[Saved entries]
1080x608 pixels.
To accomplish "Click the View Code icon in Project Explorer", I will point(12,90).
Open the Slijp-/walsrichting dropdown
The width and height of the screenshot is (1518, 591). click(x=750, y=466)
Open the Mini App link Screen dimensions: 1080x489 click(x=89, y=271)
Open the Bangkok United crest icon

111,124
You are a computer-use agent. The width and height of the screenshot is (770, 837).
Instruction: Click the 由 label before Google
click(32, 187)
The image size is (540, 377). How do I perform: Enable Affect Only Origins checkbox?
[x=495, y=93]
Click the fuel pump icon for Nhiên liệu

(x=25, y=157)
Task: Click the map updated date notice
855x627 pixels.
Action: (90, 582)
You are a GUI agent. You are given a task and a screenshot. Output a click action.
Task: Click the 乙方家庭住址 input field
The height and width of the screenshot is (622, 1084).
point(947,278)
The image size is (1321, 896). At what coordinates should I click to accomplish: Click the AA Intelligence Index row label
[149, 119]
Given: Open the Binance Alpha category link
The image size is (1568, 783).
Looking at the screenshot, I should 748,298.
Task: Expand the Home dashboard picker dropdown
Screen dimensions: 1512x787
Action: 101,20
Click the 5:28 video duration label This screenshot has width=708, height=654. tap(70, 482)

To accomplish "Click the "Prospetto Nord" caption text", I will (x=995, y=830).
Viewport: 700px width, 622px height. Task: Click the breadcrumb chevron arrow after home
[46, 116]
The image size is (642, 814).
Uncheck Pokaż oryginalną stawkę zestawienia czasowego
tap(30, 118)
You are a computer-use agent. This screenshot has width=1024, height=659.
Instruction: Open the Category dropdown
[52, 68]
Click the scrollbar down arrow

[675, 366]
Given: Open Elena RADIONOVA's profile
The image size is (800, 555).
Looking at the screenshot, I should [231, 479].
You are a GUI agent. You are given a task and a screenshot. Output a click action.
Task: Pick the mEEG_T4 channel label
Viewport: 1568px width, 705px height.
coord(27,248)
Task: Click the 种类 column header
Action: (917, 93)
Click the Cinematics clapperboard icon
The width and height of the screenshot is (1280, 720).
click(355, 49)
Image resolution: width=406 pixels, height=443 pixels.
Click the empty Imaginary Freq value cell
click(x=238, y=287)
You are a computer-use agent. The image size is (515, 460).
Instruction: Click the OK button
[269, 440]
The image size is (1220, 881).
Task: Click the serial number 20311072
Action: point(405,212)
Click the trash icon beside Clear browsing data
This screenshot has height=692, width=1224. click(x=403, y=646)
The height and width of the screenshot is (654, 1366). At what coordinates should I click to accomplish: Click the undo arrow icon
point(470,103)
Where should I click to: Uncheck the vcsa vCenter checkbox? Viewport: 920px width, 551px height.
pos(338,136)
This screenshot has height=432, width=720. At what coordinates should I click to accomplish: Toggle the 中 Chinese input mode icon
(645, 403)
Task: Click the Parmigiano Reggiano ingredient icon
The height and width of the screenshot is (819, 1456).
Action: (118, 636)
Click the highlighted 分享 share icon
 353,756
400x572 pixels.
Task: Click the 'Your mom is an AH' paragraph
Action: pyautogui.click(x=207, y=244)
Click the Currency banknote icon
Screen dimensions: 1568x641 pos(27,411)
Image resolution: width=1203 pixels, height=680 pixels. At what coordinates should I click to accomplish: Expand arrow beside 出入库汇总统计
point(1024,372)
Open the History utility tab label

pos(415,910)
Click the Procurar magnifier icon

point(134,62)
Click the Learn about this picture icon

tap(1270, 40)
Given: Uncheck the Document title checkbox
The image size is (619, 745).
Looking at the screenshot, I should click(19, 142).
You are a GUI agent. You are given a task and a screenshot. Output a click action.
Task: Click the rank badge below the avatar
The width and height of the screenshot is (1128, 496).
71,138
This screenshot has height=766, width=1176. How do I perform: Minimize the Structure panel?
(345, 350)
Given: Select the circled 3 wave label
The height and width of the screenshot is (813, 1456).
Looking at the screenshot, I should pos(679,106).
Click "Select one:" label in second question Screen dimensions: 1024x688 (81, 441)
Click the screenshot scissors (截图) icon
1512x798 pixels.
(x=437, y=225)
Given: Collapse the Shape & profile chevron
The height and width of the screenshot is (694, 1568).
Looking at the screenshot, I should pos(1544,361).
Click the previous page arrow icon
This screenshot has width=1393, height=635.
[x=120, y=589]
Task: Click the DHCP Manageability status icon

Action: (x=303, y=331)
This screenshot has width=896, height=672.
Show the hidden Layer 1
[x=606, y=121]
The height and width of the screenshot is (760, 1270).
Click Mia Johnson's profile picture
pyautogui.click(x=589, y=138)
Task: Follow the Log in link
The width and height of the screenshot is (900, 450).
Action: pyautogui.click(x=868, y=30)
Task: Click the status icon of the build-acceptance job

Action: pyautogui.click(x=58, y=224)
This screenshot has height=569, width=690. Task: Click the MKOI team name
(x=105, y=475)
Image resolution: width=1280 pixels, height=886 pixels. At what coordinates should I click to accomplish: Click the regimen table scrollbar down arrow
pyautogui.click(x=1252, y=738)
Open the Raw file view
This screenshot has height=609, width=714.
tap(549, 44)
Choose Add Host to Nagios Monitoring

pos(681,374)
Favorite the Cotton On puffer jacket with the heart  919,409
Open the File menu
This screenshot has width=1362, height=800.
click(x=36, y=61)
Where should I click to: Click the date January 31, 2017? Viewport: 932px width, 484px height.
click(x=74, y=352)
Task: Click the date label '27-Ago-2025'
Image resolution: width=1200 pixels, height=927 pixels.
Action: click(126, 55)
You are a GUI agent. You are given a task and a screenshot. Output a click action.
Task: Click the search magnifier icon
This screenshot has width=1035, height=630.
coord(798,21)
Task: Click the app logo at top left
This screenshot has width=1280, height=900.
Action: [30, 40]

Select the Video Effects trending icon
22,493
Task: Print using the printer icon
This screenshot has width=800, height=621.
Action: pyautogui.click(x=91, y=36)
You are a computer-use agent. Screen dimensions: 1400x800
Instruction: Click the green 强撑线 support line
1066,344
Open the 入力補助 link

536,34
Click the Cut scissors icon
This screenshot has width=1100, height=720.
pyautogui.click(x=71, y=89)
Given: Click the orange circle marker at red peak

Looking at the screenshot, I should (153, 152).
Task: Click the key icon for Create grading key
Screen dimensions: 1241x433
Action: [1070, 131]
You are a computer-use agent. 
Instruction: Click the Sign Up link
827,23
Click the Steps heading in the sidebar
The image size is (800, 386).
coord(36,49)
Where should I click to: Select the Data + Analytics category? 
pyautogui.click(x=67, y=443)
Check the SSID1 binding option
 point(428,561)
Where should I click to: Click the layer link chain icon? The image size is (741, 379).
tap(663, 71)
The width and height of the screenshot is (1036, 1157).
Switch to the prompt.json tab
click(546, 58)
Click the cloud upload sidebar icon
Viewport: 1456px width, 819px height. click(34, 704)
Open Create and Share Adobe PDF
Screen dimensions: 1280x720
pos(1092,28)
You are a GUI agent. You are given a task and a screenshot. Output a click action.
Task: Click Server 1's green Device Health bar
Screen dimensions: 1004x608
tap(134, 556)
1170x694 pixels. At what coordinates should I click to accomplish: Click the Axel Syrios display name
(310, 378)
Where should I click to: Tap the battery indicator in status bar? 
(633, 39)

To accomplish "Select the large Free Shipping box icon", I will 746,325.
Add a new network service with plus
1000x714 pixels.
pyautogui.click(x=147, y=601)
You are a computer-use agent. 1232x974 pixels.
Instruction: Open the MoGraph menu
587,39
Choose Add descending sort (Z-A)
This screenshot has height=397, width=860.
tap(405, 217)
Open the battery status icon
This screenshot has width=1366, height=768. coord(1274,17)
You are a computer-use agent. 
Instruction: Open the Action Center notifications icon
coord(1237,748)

▶ [What you have to do]:
Exact duplication of all the data above is expected.

▶ [Response to this task]:
1080x608 pixels.
To accomplish "Click the View Code icon in Project Explorer", I will point(12,90).
Open the Slijp-/walsrichting dropdown
The width and height of the screenshot is (1518, 591). click(x=750, y=466)
Open the Mini App link Screen dimensions: 1080x489 click(x=89, y=271)
Open the Bangkok United crest icon

111,124
You are a computer-use agent. The width and height of the screenshot is (770, 837).
Instruction: Click the 由 label before Google
click(32, 187)
The image size is (540, 377). How do I perform: Enable Affect Only Origins checkbox?
[x=495, y=93]
Click the fuel pump icon for Nhiên liệu

(x=25, y=157)
Task: Click the map updated date notice
855x627 pixels.
Action: (90, 582)
You are a GUI agent. You are given a task and a screenshot. Output a click action.
Task: Click the 乙方家庭住址 input field
The height and width of the screenshot is (622, 1084).
point(947,278)
The image size is (1321, 896). At what coordinates should I click to accomplish: Click the AA Intelligence Index row label
[149, 119]
Given: Open the Binance Alpha category link
The image size is (1568, 783).
Looking at the screenshot, I should 748,298.
Task: Expand the Home dashboard picker dropdown
Screen dimensions: 1512x787
Action: 101,20
Click the 5:28 video duration label This screenshot has width=708, height=654. tap(70, 482)

To accomplish "Click the "Prospetto Nord" caption text", I will (x=995, y=830).
Viewport: 700px width, 622px height. Task: Click the breadcrumb chevron arrow after home
[46, 116]
The image size is (642, 814).
Uncheck Pokaż oryginalną stawkę zestawienia czasowego
tap(30, 118)
You are a computer-use agent. This screenshot has width=1024, height=659.
Instruction: Open the Category dropdown
[52, 68]
Click the scrollbar down arrow

[675, 366]
Given: Open Elena RADIONOVA's profile
The image size is (800, 555).
Looking at the screenshot, I should [231, 479].
You are a GUI agent. You are given a task and a screenshot. Output a click action.
Task: Pick the mEEG_T4 channel label
Viewport: 1568px width, 705px height.
coord(27,248)
Task: Click the 种类 column header
Action: (917, 93)
Click the Cinematics clapperboard icon
The width and height of the screenshot is (1280, 720).
click(355, 49)
Image resolution: width=406 pixels, height=443 pixels.
Click the empty Imaginary Freq value cell
click(x=238, y=287)
You are a computer-use agent. The image size is (515, 460).
Instruction: Click the OK button
[269, 440]
The image size is (1220, 881).
Task: Click the serial number 20311072
Action: point(405,212)
Click the trash icon beside Clear browsing data
This screenshot has height=692, width=1224. click(x=403, y=646)
The height and width of the screenshot is (654, 1366). At what coordinates should I click to accomplish: Click the undo arrow icon
point(470,103)
Where should I click to: Uncheck the vcsa vCenter checkbox? Viewport: 920px width, 551px height.
pos(338,136)
This screenshot has height=432, width=720. At what coordinates should I click to accomplish: Toggle the 中 Chinese input mode icon
(645, 403)
Task: Click the Parmigiano Reggiano ingredient icon
The height and width of the screenshot is (819, 1456).
Action: (118, 636)
Click the highlighted 分享 share icon
 353,756
400x572 pixels.
Task: Click the 'Your mom is an AH' paragraph
Action: pyautogui.click(x=207, y=244)
Click the Currency banknote icon
Screen dimensions: 1568x641 pos(27,411)
Image resolution: width=1203 pixels, height=680 pixels. At what coordinates should I click to accomplish: Expand arrow beside 出入库汇总统计
point(1024,372)
Open the History utility tab label

pos(415,910)
Click the Procurar magnifier icon

point(134,62)
Click the Learn about this picture icon

tap(1270, 40)
Given: Uncheck the Document title checkbox
The image size is (619, 745).
Looking at the screenshot, I should click(19, 142).
You are a GUI agent. You are given a task and a screenshot. Output a click action.
Task: Click the rank badge below the avatar
The width and height of the screenshot is (1128, 496).
71,138
This screenshot has height=766, width=1176. How do I perform: Minimize the Structure panel?
(345, 350)
Given: Select the circled 3 wave label
The height and width of the screenshot is (813, 1456).
Looking at the screenshot, I should pos(679,106).
Click "Select one:" label in second question Screen dimensions: 1024x688 (81, 441)
Click the screenshot scissors (截图) icon
1512x798 pixels.
(x=437, y=225)
Given: Collapse the Shape & profile chevron
The height and width of the screenshot is (694, 1568).
Looking at the screenshot, I should pos(1544,361).
Click the previous page arrow icon
This screenshot has width=1393, height=635.
[x=120, y=589]
Task: Click the DHCP Manageability status icon

Action: (x=303, y=331)
This screenshot has width=896, height=672.
Show the hidden Layer 1
[x=606, y=121]
The height and width of the screenshot is (760, 1270).
Click Mia Johnson's profile picture
pyautogui.click(x=589, y=138)
Task: Follow the Log in link
The width and height of the screenshot is (900, 450).
Action: pyautogui.click(x=868, y=30)
Task: Click the status icon of the build-acceptance job

Action: pyautogui.click(x=58, y=224)
This screenshot has height=569, width=690. Task: Click the MKOI team name
(x=105, y=475)
Image resolution: width=1280 pixels, height=886 pixels. At what coordinates should I click to accomplish: Click the regimen table scrollbar down arrow
pyautogui.click(x=1252, y=738)
Open the Raw file view
This screenshot has height=609, width=714.
tap(549, 44)
Choose Add Host to Nagios Monitoring

pos(681,374)
Favorite the Cotton On puffer jacket with the heart  919,409
Open the File menu
This screenshot has width=1362, height=800.
click(x=36, y=61)
Where should I click to: Click the date January 31, 2017? Viewport: 932px width, 484px height.
click(x=74, y=352)
Task: Click the date label '27-Ago-2025'
Image resolution: width=1200 pixels, height=927 pixels.
Action: click(126, 55)
You are a GUI agent. You are given a task and a screenshot. Output a click action.
Task: Click the search magnifier icon
This screenshot has width=1035, height=630.
coord(798,21)
Task: Click the app logo at top left
This screenshot has width=1280, height=900.
Action: [30, 40]

Select the Video Effects trending icon
22,493
Task: Print using the printer icon
This screenshot has width=800, height=621.
Action: pyautogui.click(x=91, y=36)
You are a computer-use agent. Screen dimensions: 1400x800
Instruction: Click the green 强撑线 support line
1066,344
Open the 入力補助 link

536,34
Click the Cut scissors icon
This screenshot has width=1100, height=720.
pyautogui.click(x=71, y=89)
Given: Click the orange circle marker at red peak

Looking at the screenshot, I should (153, 152).
Task: Click the key icon for Create grading key
Screen dimensions: 1241x433
Action: [1070, 131]
You are a computer-use agent. 
Instruction: Click the Sign Up link
827,23
Click the Steps heading in the sidebar
The image size is (800, 386).
coord(36,49)
Where should I click to: Select the Data + Analytics category? 
pyautogui.click(x=67, y=443)
Check the SSID1 binding option
 point(428,561)
Where should I click to: Click the layer link chain icon? The image size is (741, 379).
tap(663, 71)
The width and height of the screenshot is (1036, 1157).
Switch to the prompt.json tab
click(546, 58)
Click the cloud upload sidebar icon
Viewport: 1456px width, 819px height. click(34, 704)
Open Create and Share Adobe PDF
Screen dimensions: 1280x720
pos(1092,28)
You are a GUI agent. You are given a task and a screenshot. Output a click action.
Task: Click Server 1's green Device Health bar
Screen dimensions: 1004x608
tap(134, 556)
1170x694 pixels. At what coordinates should I click to accomplish: Click the Axel Syrios display name
(310, 378)
Where should I click to: Tap the battery indicator in status bar? 
(633, 39)

To accomplish "Select the large Free Shipping box icon", I will 746,325.
Add a new network service with plus
1000x714 pixels.
pyautogui.click(x=147, y=601)
You are a computer-use agent. 1232x974 pixels.
Instruction: Open the MoGraph menu
587,39
Choose Add descending sort (Z-A)
This screenshot has height=397, width=860.
tap(405, 217)
Open the battery status icon
This screenshot has width=1366, height=768. coord(1274,17)
You are a computer-use agent. 
Instruction: Open the Action Center notifications icon
coord(1237,748)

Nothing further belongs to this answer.